Posted: 22nd Oct 14 11:41 AM

The outcome of recent mesothelioma trials confirm that the courts and government are failing innocent people who develop the fatal lung cancer mesothelioma after exposure to asbestos dust below occupational hygiene limits.

In May of this year, McGregor v Gneco (FC) Limited was another example of where the ‘burden on employers’, based on standards of asbestos exposure that have long since been discredited, was put before justice.

The facts of the case relate to retailer John Lewis and the major renovation of a store in 1976. The work involved the removal of asbestos from the building. Employees and customers were protected from asbestos dust by shielding. Despite the precautions the shoe department repeatedly cleared ‘white dust’ from displays and a store room.

It was accepted at trial that asbestos was removed from the store. No asbestos monitoring took place so the levels of asbestos in the air were unknown. The judge found that shielding was an acceptable precaution and ‘not clearly bad’.

Experts agreed that it was ‘unlikely’ that asbestos levels to shop staff exceeded the government’s TDN13 limits at the time, which were set after the Asbestos Regulations 1968 by HM Factory Inspectorate to give guidance to employers. The limits still allowed employers to expose their workers to significant amounts of asbestos.

Why were these limits set when in 1965 a Sunday Times article, headlined ‘Scientists track down a killer dust disease’, was published and highlighted low occupational exposure was a major concern. There is little doubt that the article would have been widely read by members of the HM Factory Inspectorate and employers. Today it is accepted that limits set by TDN13 were wrong but why at the time, when there was plenty of concern about ‘any’ level of asbestos dust, was a ‘permitted’ level of asbestos dust set?

The HM Factory Inspectorate relied on information from the Asbestosis Research Council (ARC) to set the TDN13 ‘permitted’ limits. The ARC’s members included British Belting and Asbestos, Cape Industries and Turner and Newall. Those companies contributed £7 million to its funding and in his paper ‘Science or Public Relations?: The Inside Story of the Asbestosis Research Council, 1957-1990’, historian, Geoffrey Tweedale, points out that the ARC was run by industrialists and not by scientists.

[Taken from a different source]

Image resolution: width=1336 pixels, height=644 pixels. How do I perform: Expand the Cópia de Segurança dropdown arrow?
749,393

Is it justice that the courts rely on ‘permitted’ levels of asbestos recommended to the HM Factory Inspectorate by a body significantly funded and influenced by interested parties from within the asbestos industry?

Lower-level exposure cases will only increase in number. Dr Robin Rudd, a leading medical expert on asbestos disease, has stated that mesothelioma ‘can occur after low level asbestos exposure and there is no threshold dose of asbestos below which there is no risk’.

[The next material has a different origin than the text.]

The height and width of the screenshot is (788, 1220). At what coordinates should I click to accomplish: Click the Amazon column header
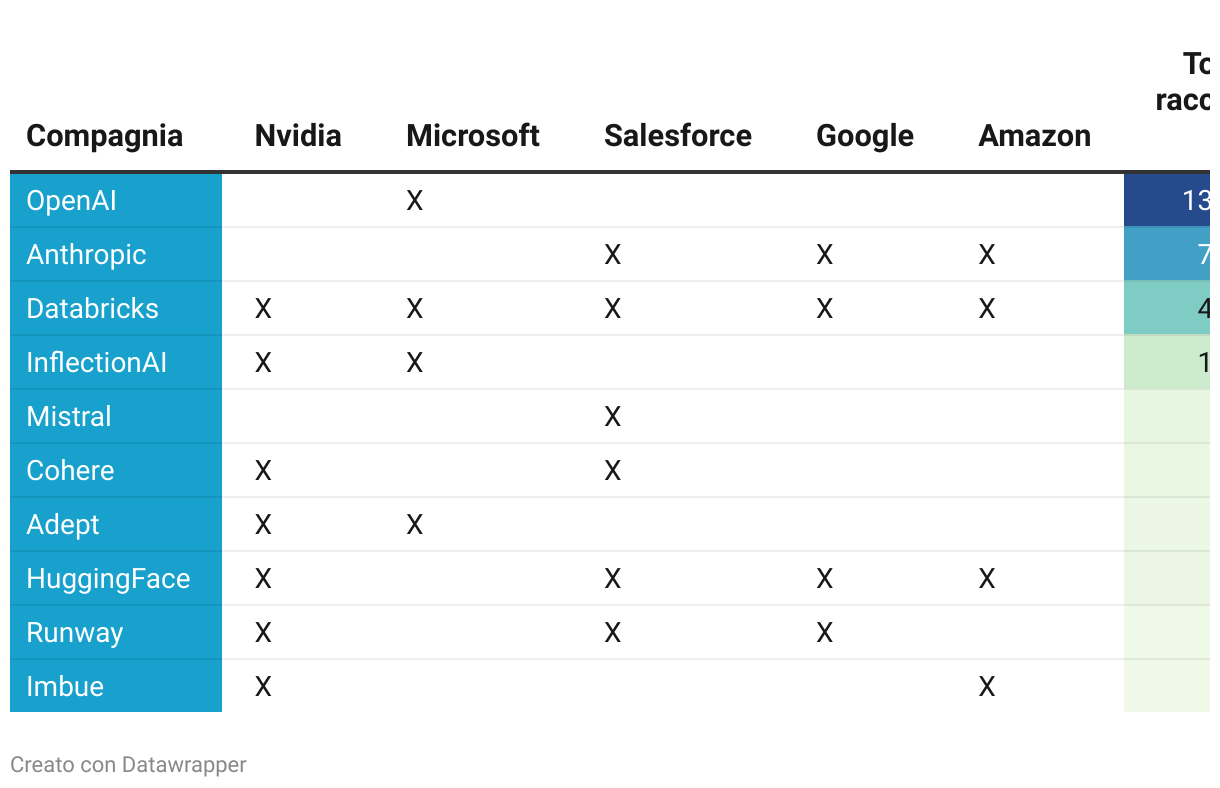(1034, 136)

Where does the McGregor judgement leave the growing number of innocent victims who develop mesothelioma as a result of exposure to asbestos? What happens to the teachers and children exposed in school buildings? Or the office worker who walked through the shop floor, where asbestos was being cut, to get to his desk?

The ‘permitted’ limits set by TDN13 and the McGregor judgement will be held aloft by defendants. It is not enough to be diagnosed with mesothelioma and to identify a time and a place when the exposure took place. It is necessary to demonstrate that asbestos dust above the occupational hygiene level was inhaled.

We may not be able to count on the courts because TDN13 appears to give judges nowhere to go. In the case of McGregor, Justice Patterson concluded: “Whilst I have enormous sympathy for the claimant, who clearly contracted mesothelioma as a result of asbestos exposure at work, it is with regret, but without any hesitation, that I find her claim against the defendant must fail.”

So, we wait for government to admit that mistakes were made when an acceptable limit for asbestos exposure was set and those limits were recommended by a body with members who had a vested interest in the asbestos industry.

We now need legislation or a change in the law so that all mesothelioma victims and their families who have been affected by exposure to the deadly dust are compensated.

But the worry is that the Health and Safety Executive (HSE) in 2014 is still advising in its latest awareness campaign that there is a permitted level of asbestos exposure.  The HSE has been criticised for its new mobile app created to help builders and people doing DIY when there is a danger that they are working with asbestos. The app suggests that it would take at least two hours for asbestos to become dangerous… Will the information contained within this app also be used in the future to deny innocent people the help they need?